──────── Page excerpt ────────

Opinion: It’s time to end inaccurate criticisms of male circumcision

A man in Swaziland opts for circumcision in 2008, after the United Nations reported that the procedure could reduce the risk of contracting HIV by up to 60%.
(Schalk van Zuydam / Associated Press)

The recent report by the U.S. Centers for Disease Control and Prevention should quell the unfounded arguments that male circumcision is no better than or different from female circumcision, also known as female genital mutilation. According to the draft guidelines released by the CDC, the benefits of male circumcision clearly outweigh the risks, in the form of reduced risks of urinary tract infection as infants and penile cancer later in life, and lower risk of contracting HIV and other sexually transmitted diseases.

It’s understandable that circumcision has become controversial. It’s a permanent change made to the body, usually in infancy. (It should be noted that parents make all kinds of decisions that affect their children’s lives permanently; circumcision happens to be a particularly visible one.) At least, foes of circumcision say, the procedure should be delayed until the boy grows old enough to make his own decision. That argument, along with some unsuccessful local efforts to ban circumcision within certain cities, conflicts with the beliefs of Jews and Muslims, whose religions call for male circumcision early in life. There is some evidence that the procedure is easier to recover from when done early in life — but it’s also true that most of the benefits are accrued later in life.

──────── Data listing ────────

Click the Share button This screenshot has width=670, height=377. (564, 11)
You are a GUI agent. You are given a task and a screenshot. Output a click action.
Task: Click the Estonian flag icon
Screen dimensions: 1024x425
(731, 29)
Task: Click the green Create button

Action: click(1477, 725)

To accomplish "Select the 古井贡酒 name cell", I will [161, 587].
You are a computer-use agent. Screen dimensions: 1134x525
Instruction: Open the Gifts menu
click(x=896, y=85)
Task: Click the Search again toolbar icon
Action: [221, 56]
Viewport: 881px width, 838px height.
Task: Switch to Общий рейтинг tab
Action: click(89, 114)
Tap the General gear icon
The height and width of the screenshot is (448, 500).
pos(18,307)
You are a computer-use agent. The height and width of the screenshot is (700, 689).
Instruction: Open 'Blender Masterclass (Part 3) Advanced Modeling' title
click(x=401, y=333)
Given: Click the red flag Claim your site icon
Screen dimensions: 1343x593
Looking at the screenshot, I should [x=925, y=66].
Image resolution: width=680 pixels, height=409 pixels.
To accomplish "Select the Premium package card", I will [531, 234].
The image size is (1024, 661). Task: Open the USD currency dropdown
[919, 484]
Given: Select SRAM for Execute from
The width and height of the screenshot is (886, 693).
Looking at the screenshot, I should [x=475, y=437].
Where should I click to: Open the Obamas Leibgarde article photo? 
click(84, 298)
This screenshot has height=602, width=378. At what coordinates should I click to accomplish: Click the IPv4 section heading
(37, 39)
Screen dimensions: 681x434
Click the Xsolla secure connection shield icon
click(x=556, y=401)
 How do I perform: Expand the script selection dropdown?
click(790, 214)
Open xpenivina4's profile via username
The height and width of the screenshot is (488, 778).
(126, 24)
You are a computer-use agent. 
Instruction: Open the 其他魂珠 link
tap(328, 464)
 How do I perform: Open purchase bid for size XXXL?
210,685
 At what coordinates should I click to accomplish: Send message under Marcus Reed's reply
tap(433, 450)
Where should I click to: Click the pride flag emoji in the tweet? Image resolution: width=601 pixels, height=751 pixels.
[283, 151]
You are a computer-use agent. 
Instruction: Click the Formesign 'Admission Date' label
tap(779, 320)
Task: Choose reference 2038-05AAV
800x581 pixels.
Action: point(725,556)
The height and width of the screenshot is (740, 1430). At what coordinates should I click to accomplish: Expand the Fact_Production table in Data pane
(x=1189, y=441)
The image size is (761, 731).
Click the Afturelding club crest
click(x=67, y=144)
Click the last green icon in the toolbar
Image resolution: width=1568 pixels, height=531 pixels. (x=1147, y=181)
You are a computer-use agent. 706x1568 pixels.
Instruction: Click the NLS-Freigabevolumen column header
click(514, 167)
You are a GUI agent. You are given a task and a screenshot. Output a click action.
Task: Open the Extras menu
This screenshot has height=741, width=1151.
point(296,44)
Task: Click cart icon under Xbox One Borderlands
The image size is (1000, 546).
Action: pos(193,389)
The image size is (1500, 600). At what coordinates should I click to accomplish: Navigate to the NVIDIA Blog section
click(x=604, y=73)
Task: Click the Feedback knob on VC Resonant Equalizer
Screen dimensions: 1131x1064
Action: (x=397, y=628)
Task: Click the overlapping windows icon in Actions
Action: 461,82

────────

## Tasks for this exercise
1. Write out the part of the opinion piece on male circumcision that begins at the words "A man in Swaziland" and stops after "sexually transmitted diseases.".
2. Continue the opinion piece on male circumcision, starting after its final sentence.

## Answers given
1.
A man in Swaziland opts for circumcision in 2008, after the United Nations reported that the procedure could reduce the risk of contracting HIV by up to 60%.
(Schalk van Zuydam / Associated Press)

The recent report by the U.S. Centers for Disease Control and Prevention should quell the unfounded arguments that male circumcision is no better than or different from female circumcision, also known as female genital mutilation. According to the draft guidelines released by the CDC, the benefits of male circumcision clearly outweigh the risks, in the form of reduced risks of urinary tract infection as infants and penile cancer later in life, and lower risk of contracting HIV and other sexually transmitted diseases.

2.
The CDC report won’t end the debate, nor should it necessarily do so. Perhaps its most important short-term good will be to increase the likelihood that the procedure will be covered by health insurance, because circumcision could not be viewed as solely a cosmetic procedure, but rather one that carried health benefits backed by the most current scientific research. That gives parents the option -- either way.


But it should end the scurrilous argument that male circumcision, with its very low complication rate, is mutilation on par with female circumcision. There are no known health benefits to female genital circumcision and a long list of not-uncommon consequences, including fistulas, abscesses and childbirth complications.

Of course, even religious traditions shouldn’t outweigh health concerns. Just as female genital mutilation is outlawed in this country no matter what the religious beliefs of the parents, if the CDC report had found similar complications with male circumcision, then there should be serious conversations about whether the procedure should be allowed. But that’s not what the science shows; until there is solid evidence to contradict the CDC report, conversations about restricting parents’ ability to make this decision for their sons should end.